In addition, the effect of fat processing techniques on cell populations and graft survival has been an active area of research over the past decade. Nonetheless, high quality, prospective clinical data is still lacking to guide surgical decision-making. Recent animal studies have suggested that processing fat on Telfa gauze may improve outcomes compared to centrifugation (17), however, this technique may not be feasible for large volumes of lipoaspirate and these findings have not been sufficiently replicated in human trials (13,18-20). At this time, our preferred technique is to use the Revolve (LifeCell Corp., Bridgewater, NJ, USA) system, which provides a combination of filtration of the lipoaspirate with serial washing and spinning. We find the system to be fast, easy-to-use, and reliable in our hands, and early pre-clinical data have demonstrated lower amounts of free oil and blood in Revolve specimens without any adverse effect on fat retention rates when compared to decanting and centrifugation (12).
Although not entirely a new concept, prepectoral implant-based breast reconstruction has reemerged as a promising alternative to total or partial sub-muscular implant coverage following mastectomy (21-23). The advantages of this technique are manifold, and stem from its less invasive nature with decreased surgical and anesthesia times (24-27). By virtue of avoiding manipulation of the pectoralis major muscle, patients will likely experience lower levels of post-operative pain and muscle spasm (24,27). Furthermore, maintaining the muscle in its anatomical position obviates any concern for animation deformity (28) or loss of strength/function in active women (3).
Historically, the prepectoral approach was abandoned due to unacceptably high complication rates, including capsular contracture, flap necrosis, implant descent/migration, and the need for explantation (29). Even now, decreased soft tissue coverage in the pre-pectoral plane is less effective in disguising implant rippling or camouflaging the edges of the implant particularly in the upper pole of thin women (9). However, recent advances in both surgical technique and technology, including new generation expanders and implants, the use of acellular dermal matrices, intraoperative flap perfusion analysis, and fat grafting, have begun to address these concerns, allowing plastic surgeons to revisit this promising concept (24,30-36).
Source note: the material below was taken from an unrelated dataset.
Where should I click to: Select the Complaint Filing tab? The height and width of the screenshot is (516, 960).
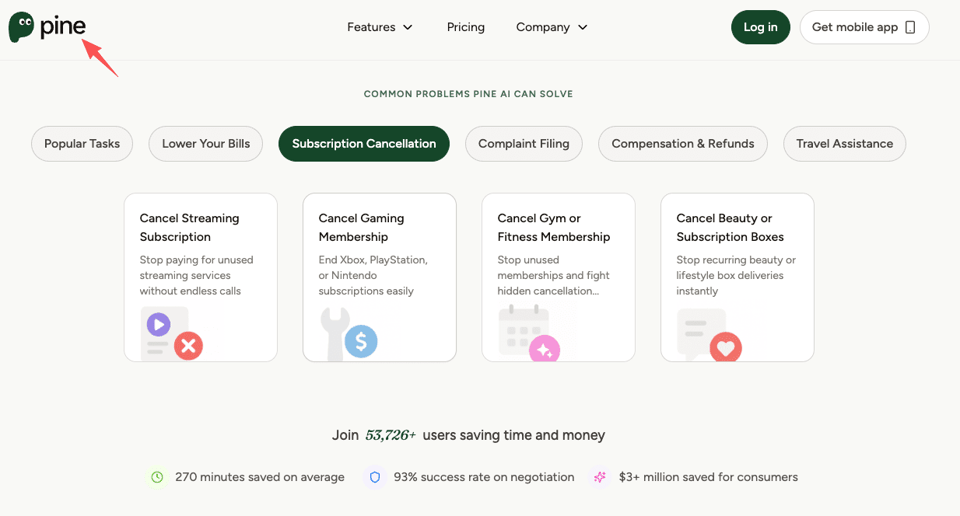click(523, 144)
Of these advances, fat grafting in particular has established itself as an important adjunct to all types of breast reconstruction, especially those performed prepectorally (22,37). Although a number of techniques for fat grafting have been described (38), they all aim to augment the reconstructed breast, camouflaging irregularities in its shape and texture and more closely approximating a natural breast contour. Fat grafting also provides the added benefit of being minimally invasive and removing unwanted fat from potential donor areas. As many as 30% of all breast reconstructions now undergo fat grafting, and while complications including cyst formation, fat necrosis, or even infection are all possible, the procedure is generally well tolerated with high rates of patient satisfaction (38).
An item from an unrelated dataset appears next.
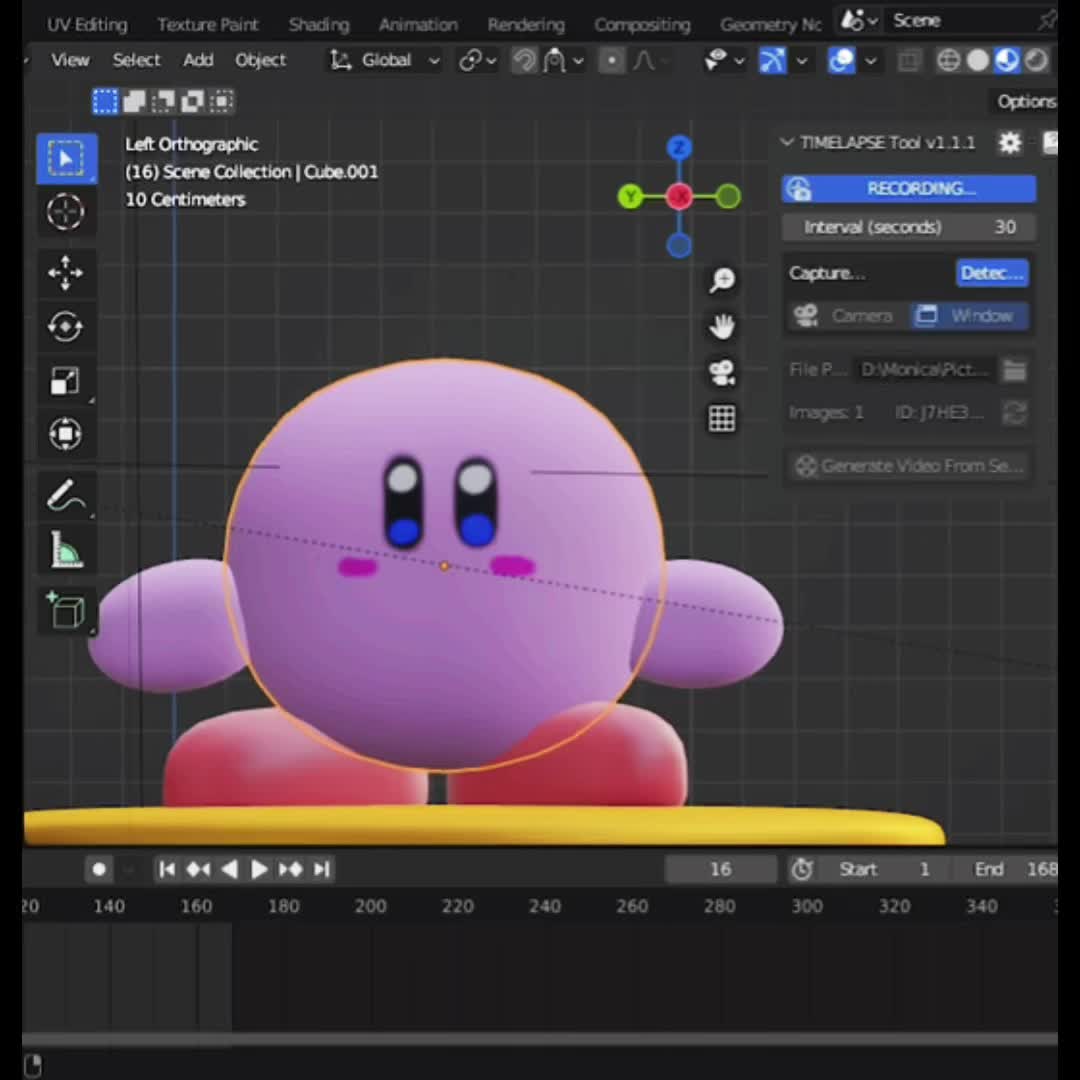Click the RECORDING button
The image size is (1080, 1080).
pos(908,189)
In prepectoral breast reconstruction, the pectoralis major muscle is not available to provide an additional layer of soft tissue coverage over the upper pole of the implant. These thinner flaps provide less fullness in the upper pole of the breast and do less to camouflage the edges of the implant or wrinkles in the outer shell that manifest themselves as skin rippling or contour irregularities. As such plastic surgeons have turned to autologous fat to reinforce the soft tissue and address the resultant deformities. Along the lower pole, ADM typically serve as an internal corset, supporting the weight of the implant but also blending implant surface irregularities. Although some surgeons extend the ADM coverage to encompass the entire tissue expander or implant, or at least the entire anterior surface (39,40), we prefer to use it to cover only the inferior pole of the tissue expander. This practice minimizes material costs while still affording structural support and decreasing the risk of capsular contracture (41).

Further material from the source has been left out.